A call to any resource can include the fields parameter in the query to indicate which optional fields can be included for an object. Most of our commands will have a default list of optional fields included, in case this parameter is not included.
All list-type results also support the optional parameters per_page and page_number, to allow for pagination. By default, per_page is 20 and page_number is 1.
We are using snake_case instead of CamelCase, even though it goes against JSON. The primary reason for this choice is because of our existing code base, where we use snake_case most often. Also, there is a study that says it is 20% easier to read.
HATEOAS
Don't hate me for this (hehe), but we aren't doing it. As a concept, HATEOS doesn't make sense to me. It seems like a nice thing that could be useful some day, but it is just a lot of effort for absolutely no gain right now. Maybe in v2 or 3, after I've become more comfortable with it.
Caching
We want to use caching primarily with regards to preparing a product for download.
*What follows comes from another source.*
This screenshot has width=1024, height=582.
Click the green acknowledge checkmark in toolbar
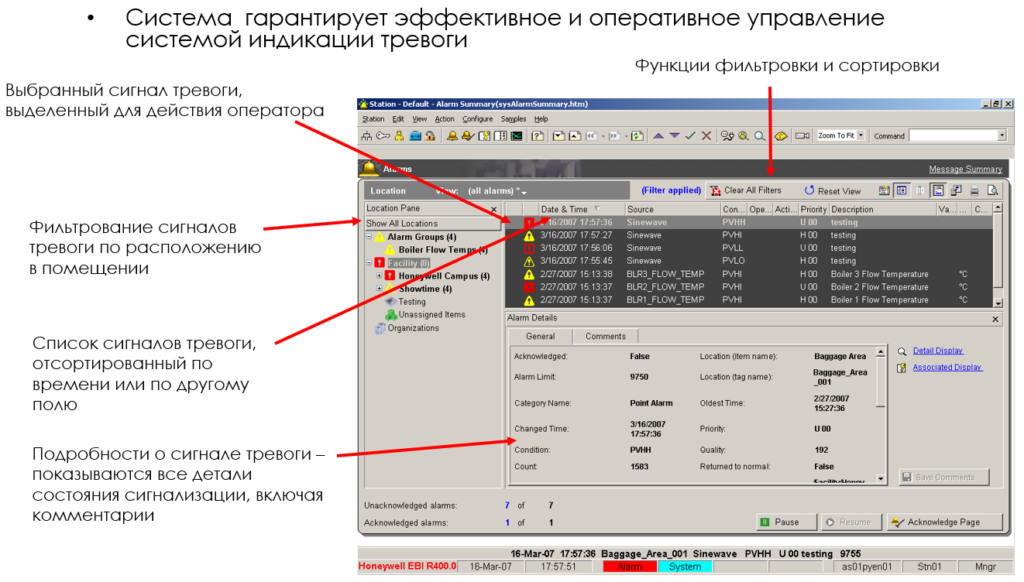pyautogui.click(x=690, y=135)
This is our most intense process, so we want to avoid it, unless necessary. When the user makes this request, we ask for an etag, which is just an MD5 hash of the downloaded file. If they don't have one, then they obviously need the file. If they have one, and it matches the current version of the file, we can respond by telling them they are up to date and don't need a fresh download. If their tag is out of date, then we initiate the process to prepare the file for download. This is involved in Major Task #4 from above.
We aren't currently planning on adding caching to other commands, though there is probably a good case to use it with the /customers/(id)/products command or other commands that return a large list. One thing that doesn't quite click yet for me is that i already need to query our datastore for the product list, and then generate the hash. That seems like a much more CPU intensive process, so if we're already generating the response in order to get the hash, why not just send the response? It might be a little more efficient, but I don't know if it is worthwhile at this point.
Outstanding Issues
I'm not 100% certain that I'm using OAuth2 properly with a stand-alone application. Maybe there is a different standard that should be applied? Maybe there is some way for an application to handle a redirect URL that I'm not aware of?
gzip isn't currently enabled, but we're planning on adding it. Just haven't had the bandwidth to apply it yet. I'm hoping it is a relatively simple process.
I'm not happy with the naming of the URIs for Task #4, but I'm not sure exactly what a better option would be.
First, I've got POST /files/(id)/downloadables
This returns the ID for the downloadables object that is created.
Second, I've got GET /downloadables/(id)
This returns the progress of the file preparation process, and the URL where the completed file can be downloaded from, once the progress reaches 100%.
The process copies the source file to a location where the user can download it. Often, the copy has a watermark applied to it during this process.
Probably the biggest problem I have with this is the use of the world 'downloadables' because it makes me think of some sort of interface instead of an object type.
This is where I'd most appreciate advice and suggestions for a better way to handle this.